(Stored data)
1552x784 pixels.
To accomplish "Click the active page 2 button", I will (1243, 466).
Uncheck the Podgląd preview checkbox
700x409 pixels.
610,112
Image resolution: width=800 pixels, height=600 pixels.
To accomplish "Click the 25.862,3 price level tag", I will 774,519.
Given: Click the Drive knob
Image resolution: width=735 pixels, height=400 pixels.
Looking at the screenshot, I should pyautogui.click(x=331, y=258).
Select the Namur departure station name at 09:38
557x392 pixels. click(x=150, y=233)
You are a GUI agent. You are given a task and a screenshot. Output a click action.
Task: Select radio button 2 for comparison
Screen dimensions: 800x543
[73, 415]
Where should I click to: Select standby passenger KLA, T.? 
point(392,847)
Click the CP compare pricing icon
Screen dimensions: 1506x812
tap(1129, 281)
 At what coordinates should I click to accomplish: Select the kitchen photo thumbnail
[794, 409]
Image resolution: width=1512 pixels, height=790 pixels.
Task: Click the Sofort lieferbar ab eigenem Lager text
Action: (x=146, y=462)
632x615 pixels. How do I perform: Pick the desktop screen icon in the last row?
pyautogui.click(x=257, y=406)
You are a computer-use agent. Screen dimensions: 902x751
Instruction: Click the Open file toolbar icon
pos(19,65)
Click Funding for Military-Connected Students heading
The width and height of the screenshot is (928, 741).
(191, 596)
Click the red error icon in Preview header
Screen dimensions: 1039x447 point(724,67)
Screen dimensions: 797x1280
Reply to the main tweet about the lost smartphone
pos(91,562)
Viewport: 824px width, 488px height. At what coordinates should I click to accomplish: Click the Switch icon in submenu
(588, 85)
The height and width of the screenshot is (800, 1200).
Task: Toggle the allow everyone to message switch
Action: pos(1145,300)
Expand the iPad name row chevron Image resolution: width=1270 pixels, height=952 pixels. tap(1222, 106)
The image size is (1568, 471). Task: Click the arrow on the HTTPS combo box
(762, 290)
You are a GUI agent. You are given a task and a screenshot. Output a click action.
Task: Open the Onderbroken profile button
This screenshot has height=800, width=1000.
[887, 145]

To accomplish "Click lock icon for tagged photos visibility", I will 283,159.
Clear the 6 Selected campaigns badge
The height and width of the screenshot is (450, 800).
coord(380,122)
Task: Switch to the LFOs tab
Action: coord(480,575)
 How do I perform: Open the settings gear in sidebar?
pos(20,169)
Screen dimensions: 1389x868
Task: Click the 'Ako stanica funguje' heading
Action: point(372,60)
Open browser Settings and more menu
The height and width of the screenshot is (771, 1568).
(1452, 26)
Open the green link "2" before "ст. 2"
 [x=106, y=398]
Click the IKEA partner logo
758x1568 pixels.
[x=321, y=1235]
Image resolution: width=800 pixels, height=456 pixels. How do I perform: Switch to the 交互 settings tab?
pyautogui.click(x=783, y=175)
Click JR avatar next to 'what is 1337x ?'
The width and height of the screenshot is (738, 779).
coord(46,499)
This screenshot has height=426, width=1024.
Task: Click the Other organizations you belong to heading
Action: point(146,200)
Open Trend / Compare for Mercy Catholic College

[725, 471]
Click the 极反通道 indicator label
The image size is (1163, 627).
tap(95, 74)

▸ Action item: The full set of entries above has to be restated exactly.

▸ Exercise answer:
1552x784 pixels.
To accomplish "Click the active page 2 button", I will (1243, 466).
Uncheck the Podgląd preview checkbox
700x409 pixels.
610,112
Image resolution: width=800 pixels, height=600 pixels.
To accomplish "Click the 25.862,3 price level tag", I will 774,519.
Given: Click the Drive knob
Image resolution: width=735 pixels, height=400 pixels.
Looking at the screenshot, I should pyautogui.click(x=331, y=258).
Select the Namur departure station name at 09:38
557x392 pixels. click(x=150, y=233)
You are a GUI agent. You are given a task and a screenshot. Output a click action.
Task: Select radio button 2 for comparison
Screen dimensions: 800x543
[73, 415]
Where should I click to: Select standby passenger KLA, T.? 
point(392,847)
Click the CP compare pricing icon
Screen dimensions: 1506x812
tap(1129, 281)
 At what coordinates should I click to accomplish: Select the kitchen photo thumbnail
[794, 409]
Image resolution: width=1512 pixels, height=790 pixels.
Task: Click the Sofort lieferbar ab eigenem Lager text
Action: (x=146, y=462)
632x615 pixels. How do I perform: Pick the desktop screen icon in the last row?
pyautogui.click(x=257, y=406)
You are a computer-use agent. Screen dimensions: 902x751
Instruction: Click the Open file toolbar icon
pos(19,65)
Click Funding for Military-Connected Students heading
The width and height of the screenshot is (928, 741).
(191, 596)
Click the red error icon in Preview header
Screen dimensions: 1039x447 point(724,67)
Screen dimensions: 797x1280
Reply to the main tweet about the lost smartphone
pos(91,562)
Viewport: 824px width, 488px height. At what coordinates should I click to accomplish: Click the Switch icon in submenu
(588, 85)
The height and width of the screenshot is (800, 1200).
Task: Toggle the allow everyone to message switch
Action: pos(1145,300)
Expand the iPad name row chevron Image resolution: width=1270 pixels, height=952 pixels. tap(1222, 106)
The image size is (1568, 471). Task: Click the arrow on the HTTPS combo box
(762, 290)
You are a GUI agent. You are given a task and a screenshot. Output a click action.
Task: Open the Onderbroken profile button
This screenshot has height=800, width=1000.
[887, 145]

To accomplish "Click lock icon for tagged photos visibility", I will 283,159.
Clear the 6 Selected campaigns badge
The height and width of the screenshot is (450, 800).
coord(380,122)
Task: Switch to the LFOs tab
Action: coord(480,575)
 How do I perform: Open the settings gear in sidebar?
pos(20,169)
Screen dimensions: 1389x868
Task: Click the 'Ako stanica funguje' heading
Action: point(372,60)
Open browser Settings and more menu
The height and width of the screenshot is (771, 1568).
(1452, 26)
Open the green link "2" before "ст. 2"
 [x=106, y=398]
Click the IKEA partner logo
758x1568 pixels.
[x=321, y=1235]
Image resolution: width=800 pixels, height=456 pixels. How do I perform: Switch to the 交互 settings tab?
pyautogui.click(x=783, y=175)
Click JR avatar next to 'what is 1337x ?'
The width and height of the screenshot is (738, 779).
coord(46,499)
This screenshot has height=426, width=1024.
Task: Click the Other organizations you belong to heading
Action: point(146,200)
Open Trend / Compare for Mercy Catholic College

[725, 471]
Click the 极反通道 indicator label
The image size is (1163, 627).
tap(95, 74)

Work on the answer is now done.